Data: 27/12/2010
Spirito di Natale sotto l'uscio. Trespidi, da corso Garibaldi, dice che la Provincia è sull'orlo di una crisi istituzionale con l'assessore regionale Sabrina Freda. Galeotto il fotovoltaico "selvaggio" sul territorio piacentino. Il presidente della Provincia aggiunge anche che, a causa delle invasioni di campo "investigative" della Freda, scriverà a Vasco Errani. «Trespidi può scrivere a Errani, a Reggi, anche a Santa Lucia e a Babbo Natale, le cose comunque non cambiano: quando si rivestono ruoli pubblici rispondere non è cortesia, ma un preciso e imprescindibile dovere». Parte così l'assessore Freda nelle sue dichiarazioni al vetriolo. Crisi istituzionale? «Mi sembra piuttosto che ci troviamo di fronte a una vera e propria crisi di nervi. Trespidi non regna su un altro Stato e non può sottrarsi alle legittime richieste di chiarimenti da parte di tecnici delle Regione che fanno soltanto il loro lavoro».
Ce n'è anche per l'onorevole Tommaso Foti del Pdl. «Da più lustri deputato della nostra maltrattata Repubblica, consigliere provinciale, consigliere comunale in quel di Pianello, nonché coordinatore locale del Pdl - prosegue la Freda - mi ha definita «una mantenuta della politica». La strategia è quella di "buttarla in caciara" per evitare di rispondere e confondere le acque».
La Provincia, come ente, ha avuto le «mani legate» di fronte al proliferare dei pannelli fotovoltaici su suolo agricolo? «È la Provincia che autorizza questi impianti - risponde la Freda - anche quando vanno ben oltre il limite dei 10.000 metri quadrati previsto dal comma 17 bis dell'articolo 99 del Ptcp».
L'articolo limita la dimensione degli impianti a terra in zona agricola fino a un massimo di un ettaro: «Cioè - precisa la Freda - 10.000 metri quadrati, che corrispondono circa a 500 KW, non ai 999,99 KW continuamente autorizzati. La direttiva ha efficacia a partire dall'adozione del Ptcp grazie al regime di salvaguardia e cioè dal 6 maggio 2009. L'amministrazione provinciale deve far rispettare la direttiva nei piani dei singoli Comuni».
Prendiamo ad esempio il caso del maxi impianto da 999 kw che dovrebbe sorgere nel Comune di Gazzola, a pochi metri dal castello: «In questo caso il Comune ha recepito il comma 17 bis nel Psc?
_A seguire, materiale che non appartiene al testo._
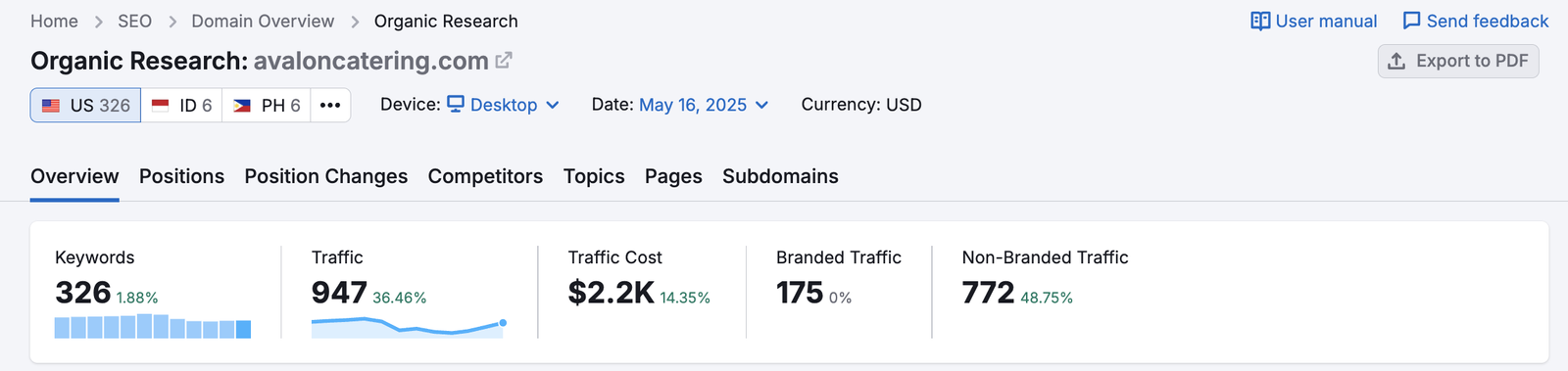Viewport: 1568px width, 371px height.
Task: Go to Home breadcrumb link
Action: (54, 22)
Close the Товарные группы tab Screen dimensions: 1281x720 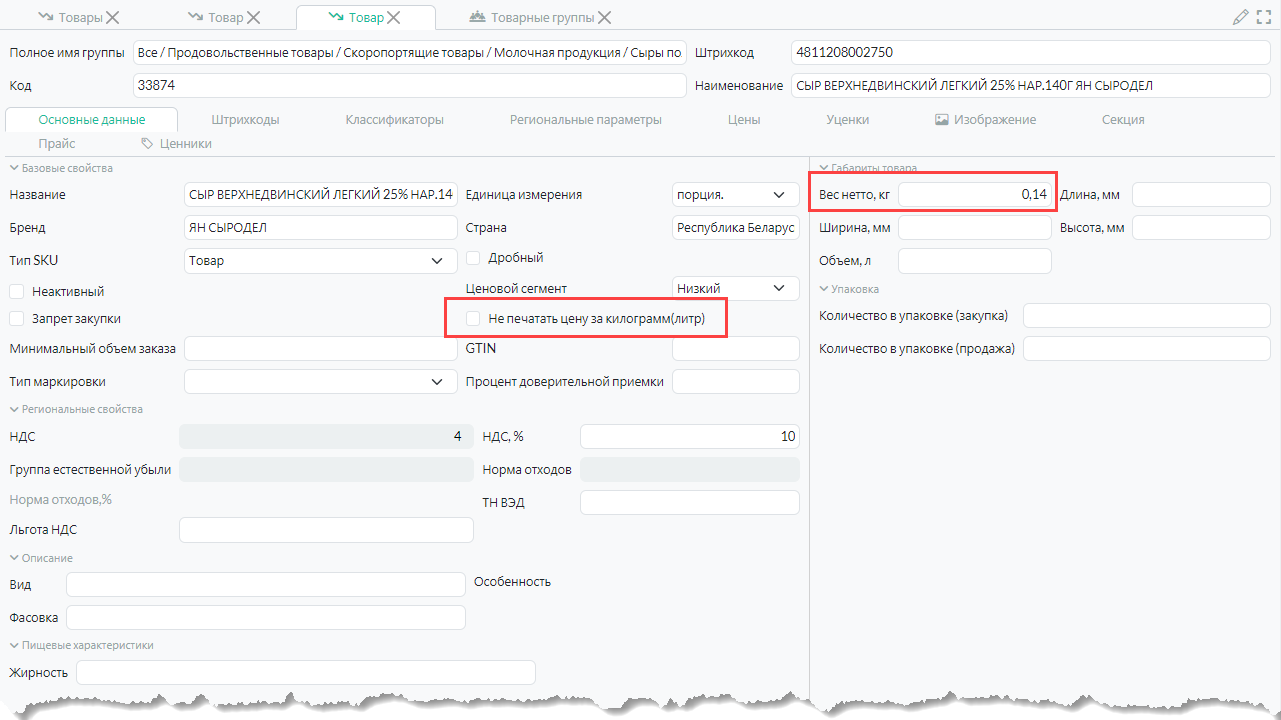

E se non l'ha recepito la Provincia lo ha fatto rilevare nelle proprie riserve? Purtroppo non risulta. Le stesse domande - aggiunge l'assessore - si pongono anche per il Comune di Caorso, dove un comitato di cittadini ha deciso di rivolgersi a un legale per tutelarsi dai progetti di impianti fotovoltaici a terra. Sappiamo inoltre che sul proliferare dei campi coltivati a silicio è in corso a Piacenza un'indagine dei carabinieri».
Non finisce qui: «Perfino Legambiente - conclude la Freda - ha diffidato la Provincia. Mi sembra che, al di là degli isterismi, il presidente si debba porre qualche domanda».
Qualche domanda, intanto, sarà posta dal consigliere provinciale Samuele Raggi dell'Idv al presidente della Provincia Massimo Trespidi, nel prossimo consiglio. Oltre a quelle già citate, il capogruppo Idv chiederà «in quanti e quali casi a partire dalla piena efficacia della salvaguardia del comma 17 bis, questo è stato recepito all'interno degli strumenti urbanistici comunali riscontrati dall'amministrazione provinciale» e «in quali e quanti casi a fronte dell'inerzia dei Comuni la giunta, nella fase di esame dei piani comunali, ha espresso le proprie riserve».
La partita sulla green economy è tutt'altro che chiusa. E da verde si fa nera.